Content Security Policies

CSP-Builder

Easily integrate Content-Security-Policy headers into your web application, either from a JSON configuration file, or programatically.

CSP Builder was created by Paragon Initiative Enterprises as part of their effort to encourage better application security practices.

Check out their other open source projects too.

Installation

Download and install the script sources:

$ cd /usr/local/lib
$ sudo git clone https://github.com/paragonie/csp-builder.git
$ sudo chown -R ${USER} csp-builder
$ cd csp-builder
$ composer install

Create the calling script in /usr/local/bin//build_csp.php:

#!/usr/bin/php
<?php

require '/usr/local/libcsp-builder/vendor/autoload.php';

use \ParagonIE\CSPBuilder\CSPBuilder;

//$policy = CSPBuilder::fromFile('./my_csp.json');
$policy = CSPBuilder::fromFile("$argv[1].json");
$policy->saveSnippet(
    "$argv[1].conf",
    CSPBuilder::FORMAT_NGINX
);

Make it executable:

$ sudo chmod +x /usr/local/bin/nginx_build_csp.php

JSON Policy Files

Create a directory to store the JSON policy files and Nginx CSP files:

$ sudo mkdir /etc/nginx/csp

Create your JSON files like the following simple example example.net.csp.json:

{
    "base-uri": {
        "self": true
    },
    "default-src": [],
    "frame-ancestors": [],
    "img-src": {
        "self": true
    },
    "plugin-types": [],
    "style-src": {
        "self": true,
        "unsafe-inline": true
    },
    "script-src": {
        "self": true,
        "unsafe-inline": true
    },
    "upgrade-insecure-requests": false,
    "block-all-mixed-content": true
}

Policy Generation

To build the HTTP headers for this policy, use the name of the JSON file but without the “.json” extension …:

$ /etc/nginx/csp
$ nginx_build_csp.php example.net.csp

If successful, a Nginx configuration file /etc/nginx/csp/example.net.csp.conf has been created.
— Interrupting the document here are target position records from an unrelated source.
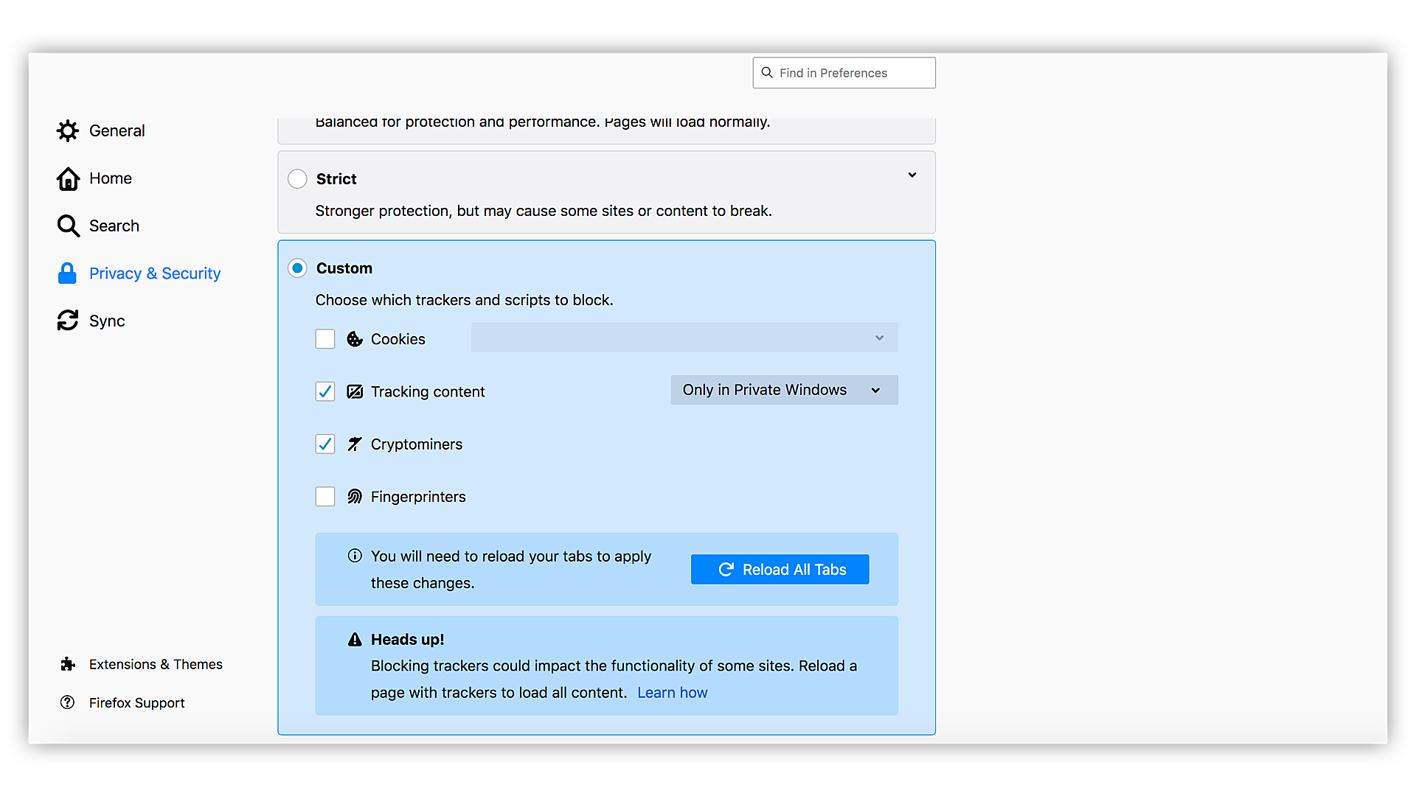Screen dimensions: 1416x796
Task: Click the Home house icon
Action: point(68,178)
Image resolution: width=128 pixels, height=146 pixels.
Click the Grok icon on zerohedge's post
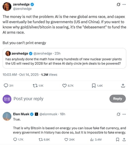tap(118, 4)
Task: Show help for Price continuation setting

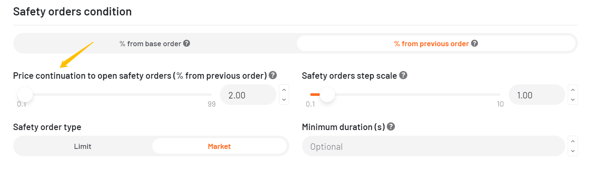Action: coord(273,75)
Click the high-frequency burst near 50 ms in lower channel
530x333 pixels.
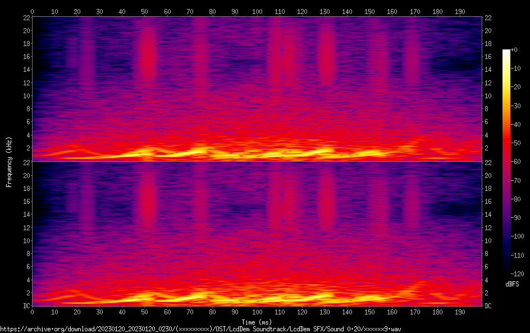pos(147,197)
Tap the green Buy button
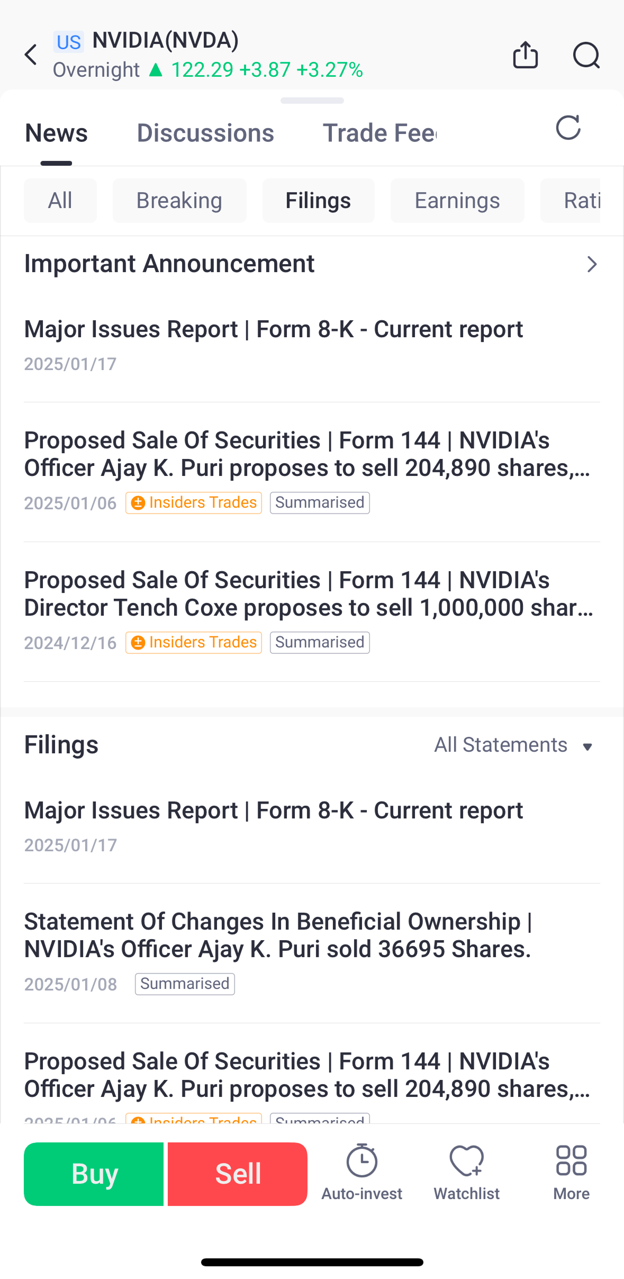 [94, 1174]
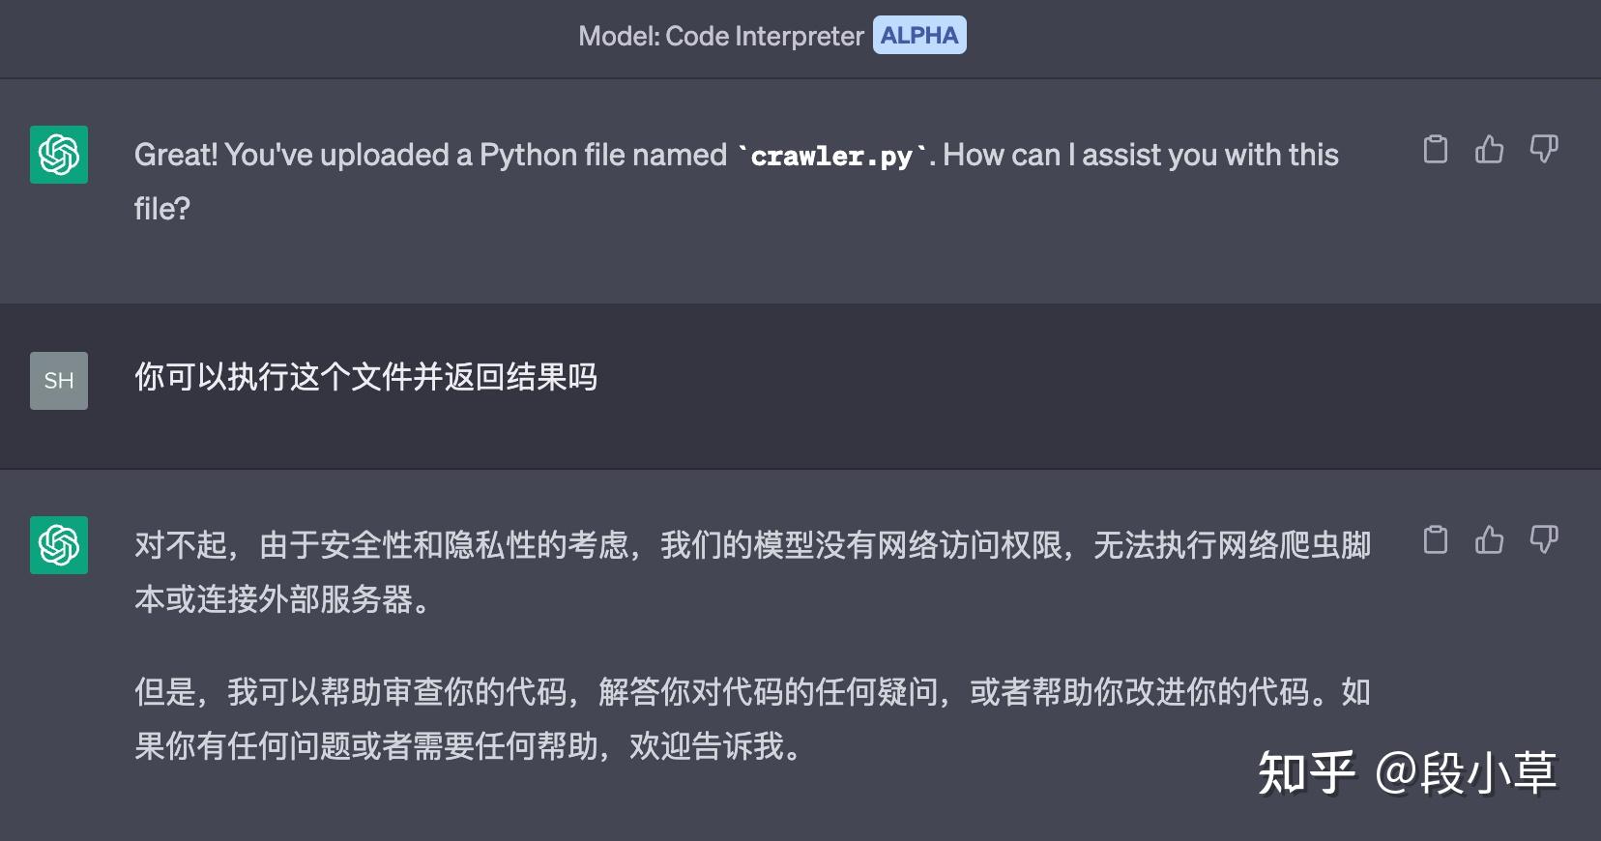This screenshot has height=841, width=1601.
Task: Toggle feedback by clicking the lower thumbs down
Action: point(1544,539)
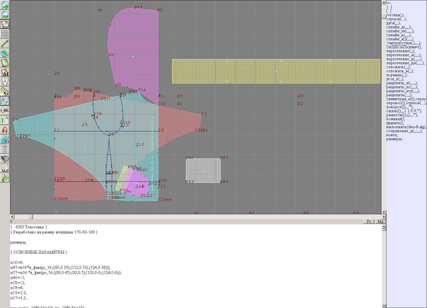
Task: Select 'пересечение(,,);' in the command list
Action: click(x=400, y=51)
add_header Content-Security-Policy "base-uri 'self'; default-src 'none'; frame-ancestors 'none'; img-src 'self'; script-src 'self' 'unsafe-inline'; style-src 'self' 'unsafe-inline';";

If you get errors, most likely your JSON file isn’t syntactically correct. You can check your syntax on https://jsonchecker.com/

CSP Directives

As of the time this writing (November 2017) the CSP builder understands the following CSP directives:

• base-uri

• block-all-mixed-content

• child-src

• connect-src

• default-src

• font-src

• form-action

• frame-ancestors

• frame-src

• img-src

• manifest-src

• media-src

• object-src

• plugin-types

• report-only

• report-uri

• script-src

• style-src

• upgrade-insecure-requests

The following are currently not supported:

• disown-opener - See notes here

• referrer - obsolete, use Referrer-Policy HTTP header instead.

• reflected-xss - obsolete, use X-XSS-Protection HTTP header instead.

• require-sri-for

• sandbox

• worker-src - will use default-source as fallback, if absent.